**PROBLEM TO WORK ON**
The material below holds a span beginning at the line with "[Tiktok] (200, 1135)" and ending at the line with "Iniciar sesión (206, 188)". Quote that span exactly, both ends included, and only that span.

**PROVIDED RECORDS**
Start of Block

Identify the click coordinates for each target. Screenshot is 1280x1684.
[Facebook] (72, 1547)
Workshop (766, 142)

End of Block
Start of Block

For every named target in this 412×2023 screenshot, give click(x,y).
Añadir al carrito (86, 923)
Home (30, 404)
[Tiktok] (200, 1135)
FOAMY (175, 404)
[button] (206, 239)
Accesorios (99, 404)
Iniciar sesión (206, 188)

End of Block
Start of Block

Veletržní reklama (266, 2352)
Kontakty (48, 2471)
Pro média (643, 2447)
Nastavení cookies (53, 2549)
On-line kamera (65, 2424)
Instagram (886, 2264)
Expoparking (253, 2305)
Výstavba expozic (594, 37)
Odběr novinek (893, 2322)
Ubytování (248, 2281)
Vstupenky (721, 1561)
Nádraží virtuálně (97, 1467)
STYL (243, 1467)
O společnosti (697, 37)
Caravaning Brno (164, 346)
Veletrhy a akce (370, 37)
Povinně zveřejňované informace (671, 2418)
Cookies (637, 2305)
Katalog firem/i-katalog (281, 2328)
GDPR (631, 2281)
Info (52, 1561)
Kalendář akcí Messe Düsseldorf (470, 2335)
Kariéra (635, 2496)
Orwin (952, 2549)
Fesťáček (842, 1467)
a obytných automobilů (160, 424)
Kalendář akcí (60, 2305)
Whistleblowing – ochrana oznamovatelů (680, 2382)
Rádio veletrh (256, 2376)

End of Block

**OUTPUT**
[Tiktok] (200, 1135)
FOAMY (175, 404)
[button] (206, 239)
Accesorios (99, 404)
Iniciar sesión (206, 188)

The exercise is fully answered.